SMA syndrome may also develop after non-dominant hemisphere surgery even after precise preoperative mapping22. In such cases, it usually does not include speech disorder3,17. We did not observe such cases, and handedness was defined clinically only.
Some authors reported a positive correlation between the resected volume and the duration of SMA syndrome17. A recent study by Nakajima et al15 noted increased severity and longer recovery with larger volume resections in the region of gyrus cinguli. In our patients, like in the series of Russel et al4, we could not find such a dependence.
Most descriptions have focused on SMA after removal of intra-axial tumors; one case series (five patients) focused on SMA after meningioma resection and commented on the rarity of such cases in literature16. Our series includes three meningioma grade II cases, with ingrowth to the cortex, in whom SMA syndrome developed and was not different from the features of SMA syndrome after intra-axial tumor removal.
The duration of SMA syndrome seems longer in our patients than in some other series6,9,16. Such difference may be due to this study’s retrospective character: very mild cases of SMA syndrome may have gone undetected in the early postoperative period, while in prospective studies with a high level of clinical suspicion, they would have been diagnosed.
The retrospective protocol, the lack of functional imaging, and the relatively small number of patients, are the main weaknesses of our study.

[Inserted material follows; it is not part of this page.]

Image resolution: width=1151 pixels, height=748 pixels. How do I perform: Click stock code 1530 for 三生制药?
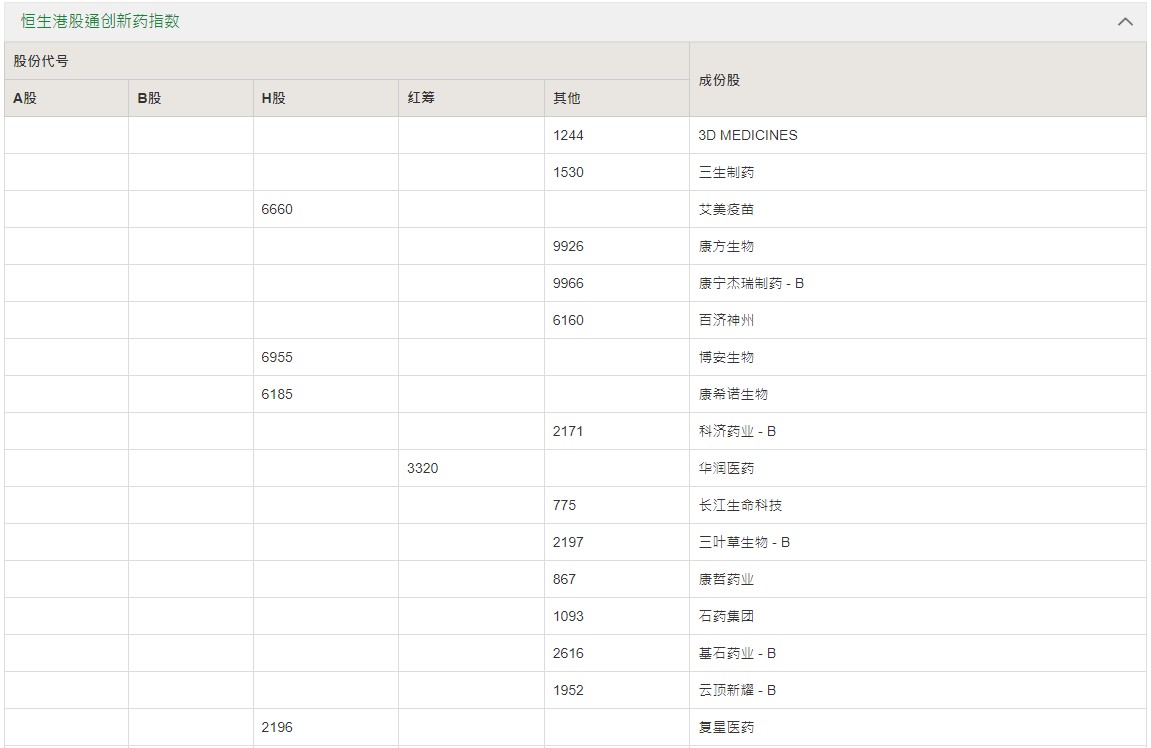tap(568, 172)
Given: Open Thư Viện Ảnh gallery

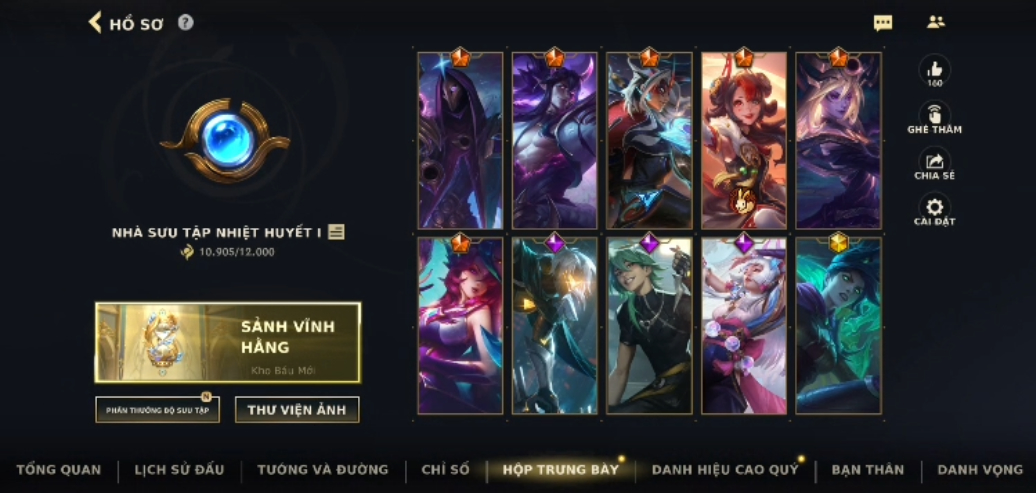Looking at the screenshot, I should pos(297,410).
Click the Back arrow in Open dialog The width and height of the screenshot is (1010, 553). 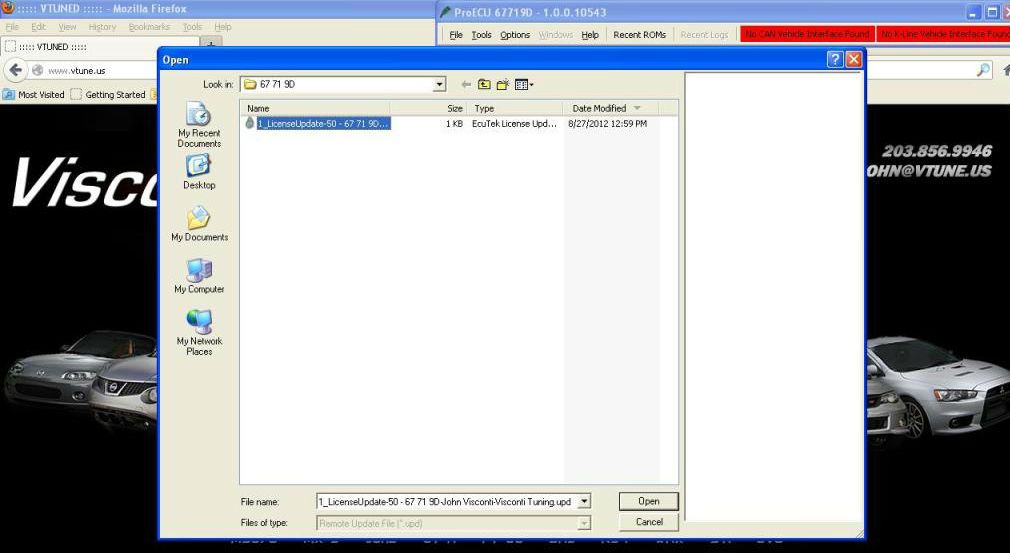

Still, we believe it contributes to knowledge in the field. Our findings are in concert with the previous series, with some discrepancies easily explained by the small cohort size in most studies.
The possibility for the development of SMA syndrome and its transient nature should be discussed preoperatively with the patients at risk and their caregivers. The postoperative encounter with a mute and hemiplegic person who had only minor deficits before entering the theatre may be rather distressful; medical staff of all levels and specialties involved in postoperative care (anesthesiology, physiotherapy) should be well informed regarding the condition and reassure the patient and his relatives24.
The postoperative SMA syndrome may complicate the pursuit of total excision of the tumor even with precise neuronavigation microsurgical approaches. This entity with a favorable prognosis should be well known to all specialists involved in such patients’ postoperative care. The possibility of development of the SMA syndrome should be preoperatively discussed with patients undergoing SMA area surgery.
Conflict of interest:
The authors declare no conflict of interest.